● **INFORMATION SHOWN**:
* * *
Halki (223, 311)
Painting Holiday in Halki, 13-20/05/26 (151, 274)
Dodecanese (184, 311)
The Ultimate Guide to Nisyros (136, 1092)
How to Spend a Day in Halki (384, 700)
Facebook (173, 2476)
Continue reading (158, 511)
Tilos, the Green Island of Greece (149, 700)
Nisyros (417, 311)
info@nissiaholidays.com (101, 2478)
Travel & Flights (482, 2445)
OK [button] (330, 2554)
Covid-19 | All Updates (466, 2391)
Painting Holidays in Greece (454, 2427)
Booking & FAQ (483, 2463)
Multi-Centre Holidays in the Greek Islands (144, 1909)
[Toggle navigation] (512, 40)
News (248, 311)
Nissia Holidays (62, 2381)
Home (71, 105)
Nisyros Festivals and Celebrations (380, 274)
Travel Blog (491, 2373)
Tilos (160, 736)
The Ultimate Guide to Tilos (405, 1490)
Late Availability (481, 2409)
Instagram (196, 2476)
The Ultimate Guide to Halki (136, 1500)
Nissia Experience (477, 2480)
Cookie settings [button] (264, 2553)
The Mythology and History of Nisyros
* * *
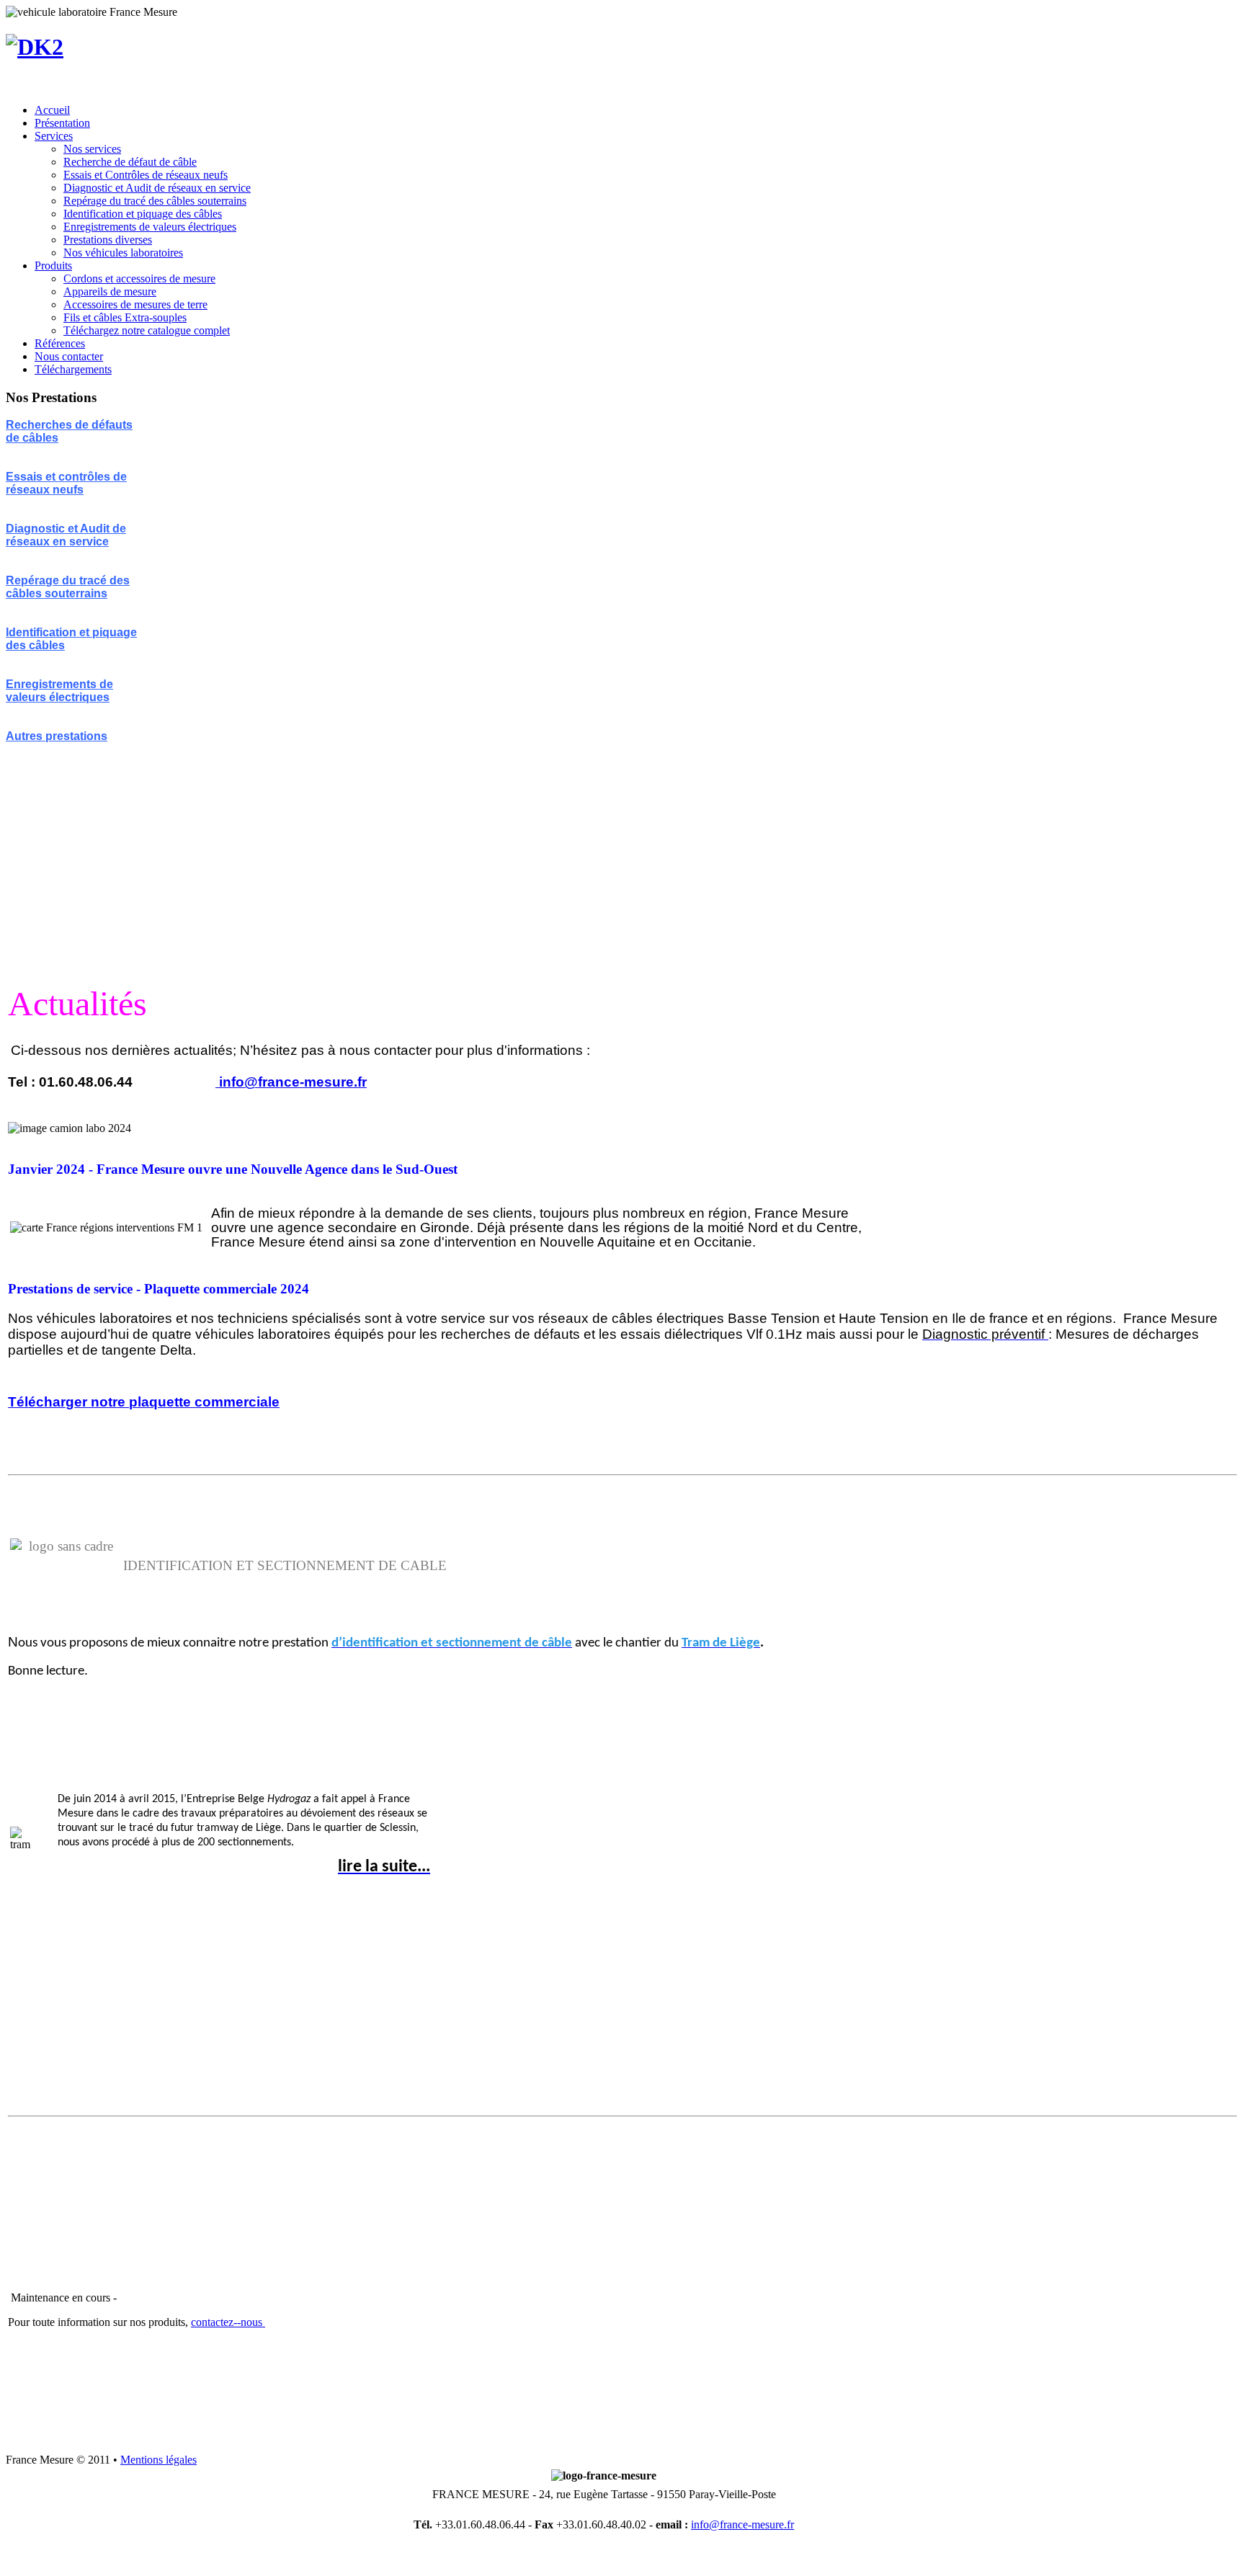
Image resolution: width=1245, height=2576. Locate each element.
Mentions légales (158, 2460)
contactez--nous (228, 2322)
* * *
● **TASK OBJECTIVE**: An exact copy of the lines above, from the one containing "Home (71, 105)" through the one containing "Nissia Experience (477, 2480)", is the whole of the answer.

● **SOLUTION TO THIS PROBLEM**:
Home (71, 105)
Nisyros Festivals and Celebrations (380, 274)
Travel Blog (491, 2373)
Tilos (160, 736)
The Ultimate Guide to Tilos (405, 1490)
Late Availability (481, 2409)
Instagram (196, 2476)
The Ultimate Guide to Halki (136, 1500)
Nissia Experience (477, 2480)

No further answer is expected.